Finalist #11: Wayne’s Diagonal Conversion
This is the eleventh of the 13 finalists: a showstopper from The Heartland! This fully lived in guest house/home fits a lot into a small space.
Name: Wayne F. Tjaden AIA
Location: Chicago, IL
Size: 476 sq.ft. urban guest house
Original Entry: Click Here
1. Who was your favorite entry and why? (other than your own apt.)
“My other favorite entry is Gideon and Tracey’s Pocket Knife. Although I, in my principal live/work loft, as did many of the other entrants, used furniture and furniture systems to articulate and define zones within a predetermined space, as in my urban guest house Gideon and Tracey grabbed the opportunity to use architecture as a principal mechanism for establishing the arrangement and character of the space, with the furniture providing accent and texture…”

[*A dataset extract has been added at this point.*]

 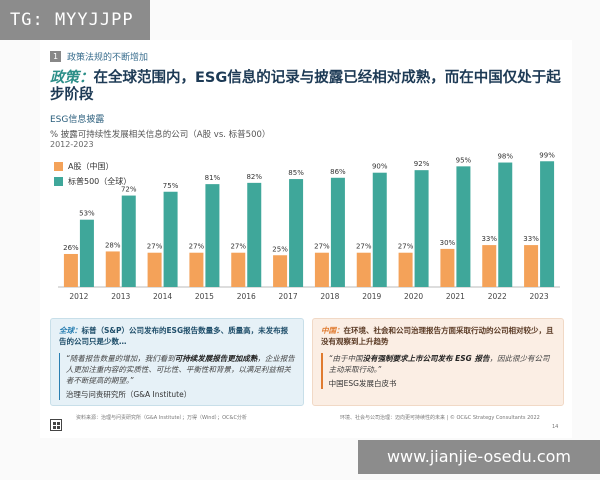 I want to click on chart-legend: A股（中国） 标普500（全球）, so click(x=92, y=175).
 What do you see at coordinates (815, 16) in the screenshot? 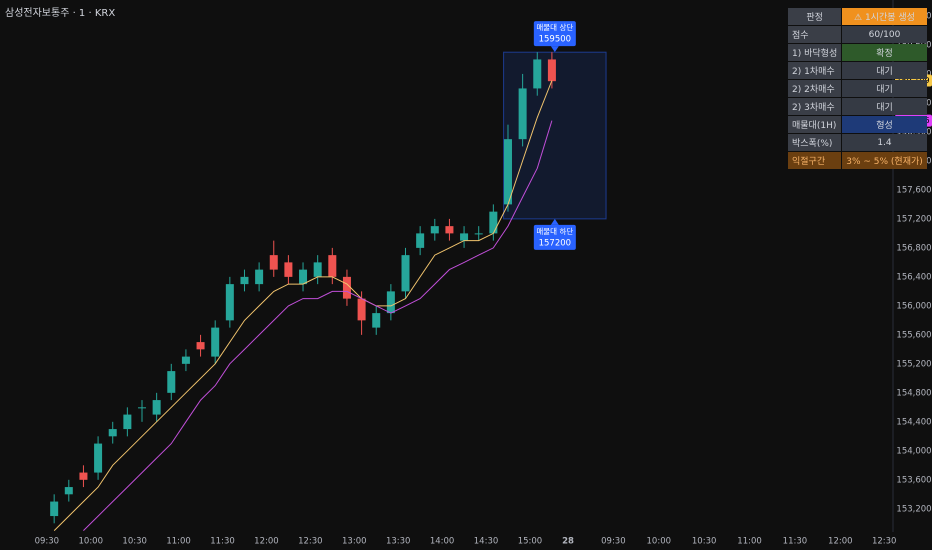
I see `table-key: 판정` at bounding box center [815, 16].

The intermediate closet wall (which looks like it may also be providing structural support for the ceiling) terminating in the pivoting wall element allows the space to read as a single whole and the “transformer pivoting wall” allows the space to be adjusted in a very dynamic way.
2. Why you should be the champ?
“I believe my urban guest house qualifies as a “champ” because of the way the minimalist aesthetic reinforces the flexible use of the small space and because I’ve used the opportunity of the 13ft.+ high space to create the floating mezzanine allowing for the zoning pf public and private uses while permitting the overall volume of space to be appreciated from many vantage points.
The apartment needs only a few peices of furniture to be complete: the sofa, the counter stools, the desk chair and Doug’s wonderful walnut side table and suede leather rug. The platform performs multiple functions: conceals heating ducts, provides a place to sit, becomes one of the steps to the mezzanine, provides a place for a single air mattress for overnight guests and provides a tall, daylit stage when Doug does photo shoots.
Since Doug is an artist/photographer, the accessories and artwork are constantly changing and moving about which means the appreciation of the space is very dynamic.”